▶ [Exercise prompt]: Render the lines of the listing below as a JSON list of strings, one string per line, starting at the line that contains "You are a computer-use agent." and ending at the last line of the listing. Skip blank lines and leave the pictures out.

Start of Data to use

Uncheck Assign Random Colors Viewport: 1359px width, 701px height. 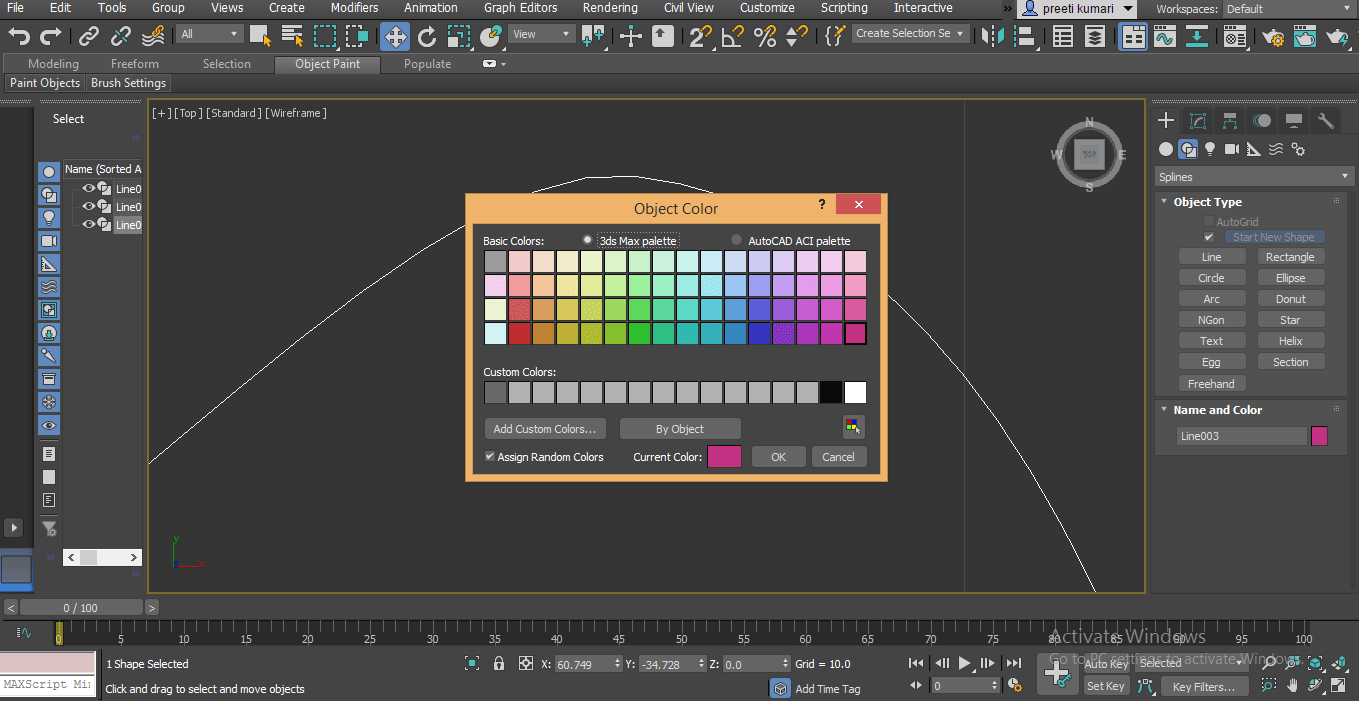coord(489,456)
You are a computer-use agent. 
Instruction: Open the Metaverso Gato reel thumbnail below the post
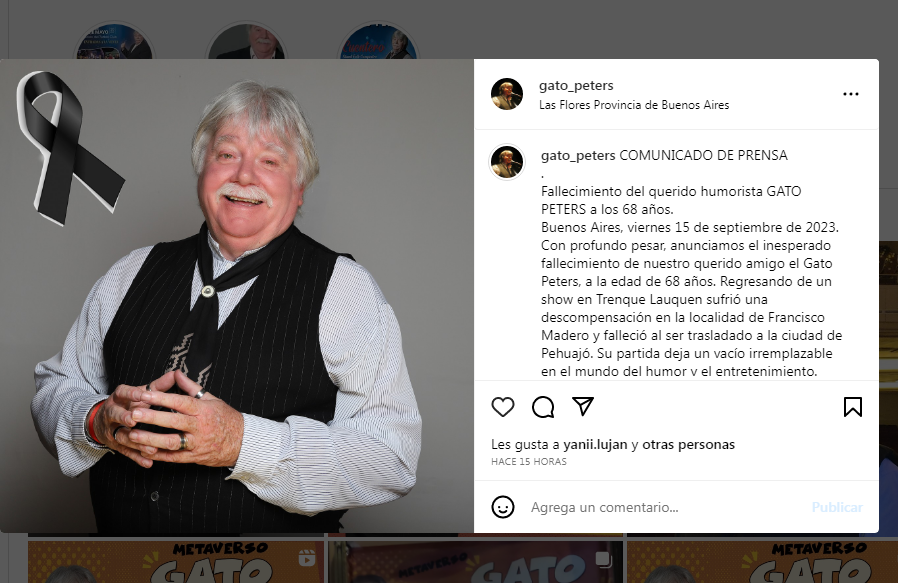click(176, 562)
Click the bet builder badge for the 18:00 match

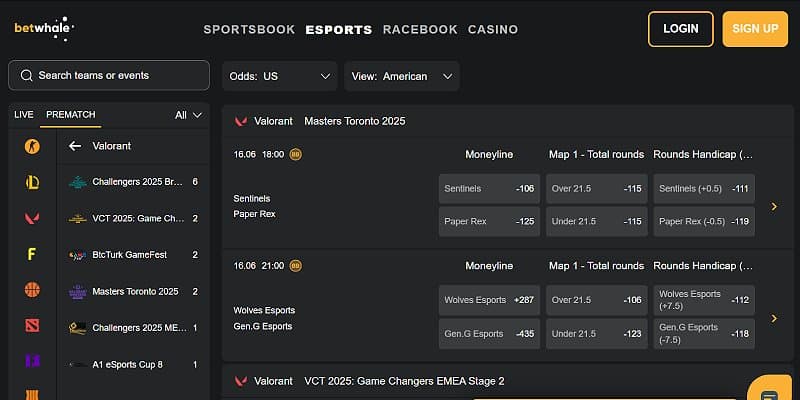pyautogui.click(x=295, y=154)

End of Data to use

▶ [Response]:
[
  "You are a computer-use agent. ",
  "Instruction: Open the Metaverso Gato reel thumbnail below the post",
  "click(176, 562)",
  "Click the bet builder badge for the 18:00 match",
  "pyautogui.click(x=295, y=154)"
]